There's a gaping hole in Apple's product line -- and one CEO Tim Cook better quickly fix. Through it sales leak to competitors, but into a category where Apple doesn't compete. Tech-Thoughts analyst Sameer Singh observes about first calendar quarter global handsets: "As of now, we can assume that ~20 percent of all smartphones shipped have screen sizes large enough to become acceptable substitutes for tablet computing tasks".
Phablet-size devices 5.5-inches or greater accounted for about 12 percent of shipments -- or nearly 29 million units -- during Q1, according to Canalys. Looked at differently, smartphones with 5-inch or larger screens accounted for one-third of shipments -- 39 percent to China and 43 percent to Asia-Pacific. The category, which Samsung dominates, grew by 369 percent year over year.
Apple offers no large-screen phones and certainly nothing in the phablet category. Problem: iPhone is too small and iPad is too big, and both cost too much for the majority of buyers in big-growth emerging markets.
Apple calendar first-quarter results reveal the trend in progress. iPhone accounted for 57 percent of revenues and iPad 16.7 percent. But tablet revenue fell 13 percent year over year and by 34 percent sequentially. Meanwhile, iPad missed Wall Street consensus by about 3 million units.

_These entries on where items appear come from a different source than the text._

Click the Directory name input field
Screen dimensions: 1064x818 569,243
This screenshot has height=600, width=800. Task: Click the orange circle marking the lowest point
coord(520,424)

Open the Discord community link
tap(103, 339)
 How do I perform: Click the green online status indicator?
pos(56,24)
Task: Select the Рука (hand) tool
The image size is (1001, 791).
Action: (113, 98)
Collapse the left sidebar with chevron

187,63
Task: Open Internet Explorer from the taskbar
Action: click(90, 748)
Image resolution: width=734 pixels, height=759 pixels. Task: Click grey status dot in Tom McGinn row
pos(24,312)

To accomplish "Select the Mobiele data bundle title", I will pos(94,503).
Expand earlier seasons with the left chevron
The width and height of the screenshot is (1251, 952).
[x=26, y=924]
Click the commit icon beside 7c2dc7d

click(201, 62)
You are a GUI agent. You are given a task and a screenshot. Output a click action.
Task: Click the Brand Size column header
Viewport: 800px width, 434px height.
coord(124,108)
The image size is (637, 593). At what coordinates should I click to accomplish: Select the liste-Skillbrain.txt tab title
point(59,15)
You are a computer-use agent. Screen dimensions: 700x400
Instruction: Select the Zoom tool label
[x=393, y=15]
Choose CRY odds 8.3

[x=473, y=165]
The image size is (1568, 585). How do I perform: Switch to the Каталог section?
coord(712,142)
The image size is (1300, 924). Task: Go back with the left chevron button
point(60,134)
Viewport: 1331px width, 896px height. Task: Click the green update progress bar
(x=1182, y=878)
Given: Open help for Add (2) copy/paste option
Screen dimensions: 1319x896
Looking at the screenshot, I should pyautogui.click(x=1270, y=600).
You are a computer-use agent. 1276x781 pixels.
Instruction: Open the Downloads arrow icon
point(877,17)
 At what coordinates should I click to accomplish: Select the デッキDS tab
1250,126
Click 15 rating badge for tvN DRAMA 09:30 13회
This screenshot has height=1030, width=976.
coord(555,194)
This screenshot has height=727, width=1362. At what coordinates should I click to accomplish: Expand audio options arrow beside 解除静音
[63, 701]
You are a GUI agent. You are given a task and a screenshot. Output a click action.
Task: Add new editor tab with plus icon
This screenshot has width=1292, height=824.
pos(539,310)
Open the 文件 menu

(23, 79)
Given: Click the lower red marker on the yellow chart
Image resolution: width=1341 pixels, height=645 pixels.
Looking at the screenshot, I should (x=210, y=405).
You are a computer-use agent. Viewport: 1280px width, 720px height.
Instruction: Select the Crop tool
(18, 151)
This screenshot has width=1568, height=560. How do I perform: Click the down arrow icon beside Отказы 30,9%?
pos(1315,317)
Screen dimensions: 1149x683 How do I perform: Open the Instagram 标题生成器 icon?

More broadly, tab shipments dramatically slowed, with IDC putting growth at just 3.9 percent.
If phablets are the real reason for the recent growth decline in tablet shipments, implications are enormous for Apple. Sales saturation in mature markets mean slower tab replacements, but expected growth elsewhere is now uncertain. In emerging markets, the recent trend is users going from cellular phone (dumb or smart) to tablet rather than PC as their next computing device. Phablet is best-of-both option, and the just-right choice for many people.
For example, in China, the world's largest smartphone market, during March, phablets accounted for 40 percent of smartphone sales, according to Kantar Worldpanel. "It’s clear that phablets really are changing the way Chinese consumers use smartphones", Dominic Sunnebo, Kantar Worldpanel analyst, says. "More than one in five phablet owners now watch mobile TV on a daily basis, half do so at least once a month, and this is without widespread availability of 4G".
Personally, I've seriously looked at Google Play's fantastic deal on Sony Ultra Z. That thing is enormous, but for $449 all the phone and tab you could ever need.
As more of us talk less, viable phone size options increase. For, say, a woman who always carries a purse or student who rarely travels without a backpack, phablet is a reasonable alternative -- for small business owners on the go, potentially even more so.
Apple offers nothing in the category. In this fairy tale, there's no happy ending.